▸ TRECHO DA PÁGINA
+++
UMA BANDA MADE IN BRAZIL

MADE IN BRAZIL

Nelson Marzullo Tangerini

Desafiando os puristas, Oswaldo Vecchionne vem liderando, há anos, uma das melhores e maiores bandas do rock brasileiro: o Made in Brazil, que sempre, em seus shows, onde quer que toque, se apresenta com as bandeiras do Estado de São Paulo e do Corinthians.

Puristas, para essa gente, é um elogio, uma vez que essas pessoas têm se revelado, literalmente, como nacionalistas furibundos.

Quem conhece a Paulicea Desvairada, sabe muito bem que a referida megalópole, a maior da América do Sul, é uma miscelânea de raças de todo o mundo. Daí chamarem Pompeia de Liverpool paulista e a esquina das avenidas São João com Ipiranga de “esquina do mundo”.

Caetano Veloso, autor de Sampa, disse, certa vez, que não havia nada mais americano do que o estilo de vida do paulista. E eu o corrigiria: “do paulistano”.

Sobre os puristas, me vêm à mente frases históricas de Gilberto Gil, ex-Ministro da Cultura no Governo Lula, de que “raiz é mandioca de rabanete”, e de Rita Lee, legendária personalidade Mutante, que, taxativa e demolidora, em canção, com musicalidade sertaneja, nos lembra de que “Futebol é gringo como o rock’n’roll”, esse esporte “nacional” que chegou ao Brasil pelos pés dos ingleses.
+++
▸ ENUNCIADO A
Responda com base no texto sobre a banda Made in Brazil:
(i) Quem lidera a banda Made in Brazil?
(ii) Com quais bandeiras a banda se apresenta em seus shows?
(iii) De que nome o texto diz que Pompeia é chamada?
▸ ENUNCIADO B
Transcreva do texto sobre a banda Made in Brazil todo o trecho que vai de "Caetano Veloso, autor" até "pés dos ingleses.".
▸ ENUNCIADO C
Segundo o texto sobre a banda Made in Brazil, por que a esquina das avenidas São João com Ipiranga é chamada de “esquina do mundo”? Explique em até três frases.
+++
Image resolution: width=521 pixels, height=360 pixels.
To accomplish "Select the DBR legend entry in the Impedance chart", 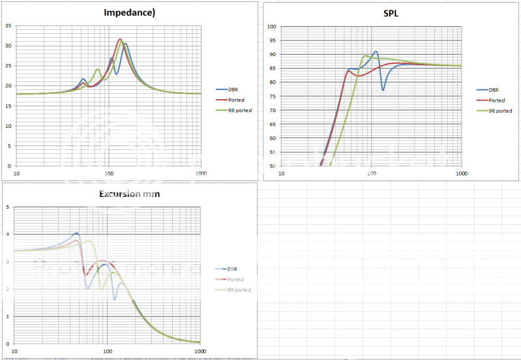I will point(233,89).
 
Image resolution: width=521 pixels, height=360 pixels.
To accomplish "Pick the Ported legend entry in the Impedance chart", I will point(235,100).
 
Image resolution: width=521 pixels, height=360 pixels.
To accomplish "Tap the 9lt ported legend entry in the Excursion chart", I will point(239,290).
+++
▸ RESPOSTA A
(i) Oswaldo Vecchionne.
(ii) Com as bandeiras do Estado de São Paulo e do Corinthians.
(iii) Liverpool paulista.

▸ RESPOSTA B
Caetano Veloso, autor de Sampa, disse, certa vez, que não havia nada mais americano do que o estilo de vida do paulista. E eu o corrigiria: “do paulistano”.

Sobre os puristas, me vêm à mente frases históricas de Gilberto Gil, ex-Ministro da Cultura no Governo Lula, de que “raiz é mandioca de rabanete”, e de Rita Lee, legendária personalidade Mutante, que, taxativa e demolidora, em canção, com musicalidade sertaneja, nos lembra de que “Futebol é gringo como o rock’n’roll”, esse esporte “nacional” que chegou ao Brasil pelos pés dos ingleses.

▸ RESPOSTA C
Porque São Paulo, a maior megalópole da América do Sul, é uma miscelânea de raças de todo o mundo. Pelo mesmo motivo, Pompeia é chamada de Liverpool paulista.